• Work to be completed
In the material, from the top through the line containing "click(x=151, y=28)", switch every "Image resolution" to "Picture size" and leave everything else as it is. Return only those lines, without the pictures.

[Dataset excerpt]
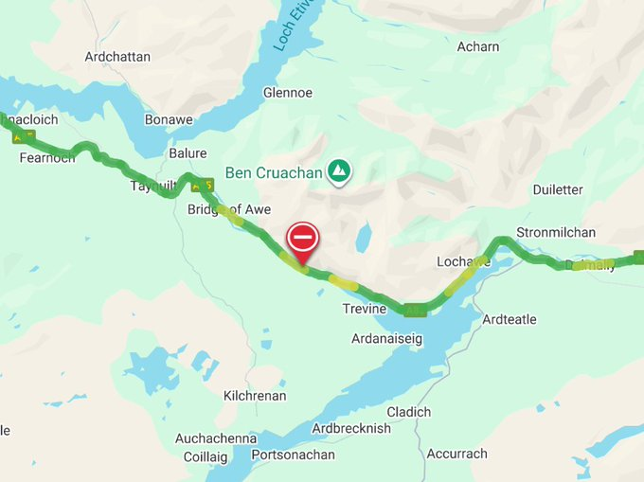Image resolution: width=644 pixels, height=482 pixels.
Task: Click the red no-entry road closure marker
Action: coord(303,237)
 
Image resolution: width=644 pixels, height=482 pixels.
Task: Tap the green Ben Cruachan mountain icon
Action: coord(338,171)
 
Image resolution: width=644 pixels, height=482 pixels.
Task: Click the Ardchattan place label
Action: coord(117,57)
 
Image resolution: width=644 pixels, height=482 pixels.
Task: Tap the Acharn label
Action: coord(477,46)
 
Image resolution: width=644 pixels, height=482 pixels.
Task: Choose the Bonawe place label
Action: coord(168,120)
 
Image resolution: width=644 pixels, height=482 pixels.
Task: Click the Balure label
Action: coord(188,153)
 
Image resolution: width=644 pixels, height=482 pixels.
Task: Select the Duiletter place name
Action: coord(558,189)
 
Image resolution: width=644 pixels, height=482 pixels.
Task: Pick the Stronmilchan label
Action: coord(556,233)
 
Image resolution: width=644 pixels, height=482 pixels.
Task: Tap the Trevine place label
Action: coord(365,310)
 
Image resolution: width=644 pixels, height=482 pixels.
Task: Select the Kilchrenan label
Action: coord(254,396)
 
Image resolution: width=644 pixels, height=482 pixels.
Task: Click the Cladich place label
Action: coord(408,412)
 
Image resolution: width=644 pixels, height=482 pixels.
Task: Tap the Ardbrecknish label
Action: coord(351,429)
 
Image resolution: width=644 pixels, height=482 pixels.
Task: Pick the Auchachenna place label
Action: coord(216,438)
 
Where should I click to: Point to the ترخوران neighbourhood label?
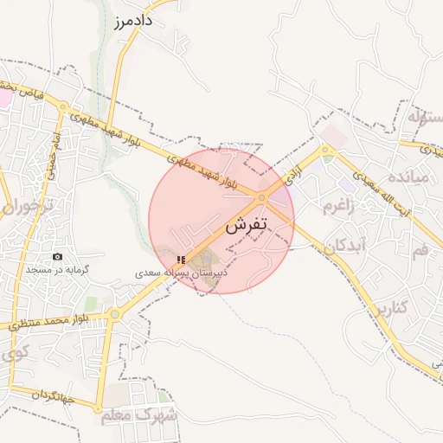27,208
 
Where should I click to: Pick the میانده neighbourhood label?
408,178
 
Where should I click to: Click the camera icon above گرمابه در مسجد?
58,257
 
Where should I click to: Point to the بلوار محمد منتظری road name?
52,321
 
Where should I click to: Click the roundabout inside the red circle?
262,198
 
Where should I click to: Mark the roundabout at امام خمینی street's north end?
63,106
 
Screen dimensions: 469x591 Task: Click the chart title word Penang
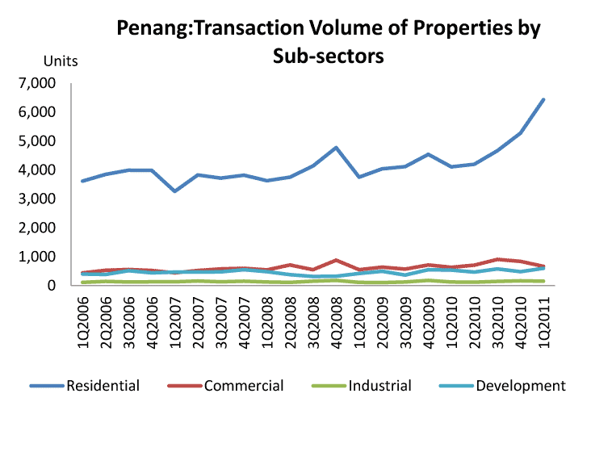click(x=151, y=28)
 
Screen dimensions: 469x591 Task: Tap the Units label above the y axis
click(x=60, y=61)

• Solution to this problem
Picture size: width=644 pixels, height=482 pixels.
Task: Click the red no-entry road closure marker
Action: coord(303,237)
 
Picture size: width=644 pixels, height=482 pixels.
Task: Tap the green Ben Cruachan mountain icon
Action: coord(338,171)
 
Picture size: width=644 pixels, height=482 pixels.
Task: Click the Ardchattan place label
Action: coord(117,57)
 
Picture size: width=644 pixels, height=482 pixels.
Task: Tap the Acharn label
Action: coord(477,46)
 
Picture size: width=644 pixels, height=482 pixels.
Task: Choose the Bonawe place label
Action: coord(168,120)
 
Picture size: width=644 pixels, height=482 pixels.
Task: Click the Balure label
Action: coord(188,153)
 
Picture size: width=644 pixels, height=482 pixels.
Task: Select the Duiletter place name
Action: coord(558,189)
 
Picture size: width=644 pixels, height=482 pixels.
Task: Pick the Stronmilchan label
Action: coord(556,233)
 
Picture size: width=644 pixels, height=482 pixels.
Task: Tap the Trevine place label
Action: coord(365,310)
 
Picture size: width=644 pixels, height=482 pixels.
Task: Select the Kilchrenan label
Action: coord(254,396)
 
Picture size: width=644 pixels, height=482 pixels.
Task: Click the Cladich place label
Action: coord(408,412)
 
Picture size: width=644 pixels, height=482 pixels.
Task: Tap the Ardbrecknish label
Action: coord(351,429)
 
Picture size: width=644 pixels, height=482 pixels.
Task: Pick the Auchachenna place label
Action: coord(216,438)
 
Where should I click to: Point to the ترخوران neighbourhood label?
27,208
 
Where should I click to: Pick the میانده neighbourhood label?
408,178
 
Where should I click to: Click the camera icon above گرمابه در مسجد?
58,257
 
Where should I click to: Point to the بلوار محمد منتظری road name?
52,321
 
Where should I click to: Click the roundabout inside the red circle?
262,198
 
Where should I click to: Mark the roundabout at امام خمینی street's north end?
63,106
 
Screen dimensions: 469x591 Task: Click the chart title word Penang
click(x=151, y=28)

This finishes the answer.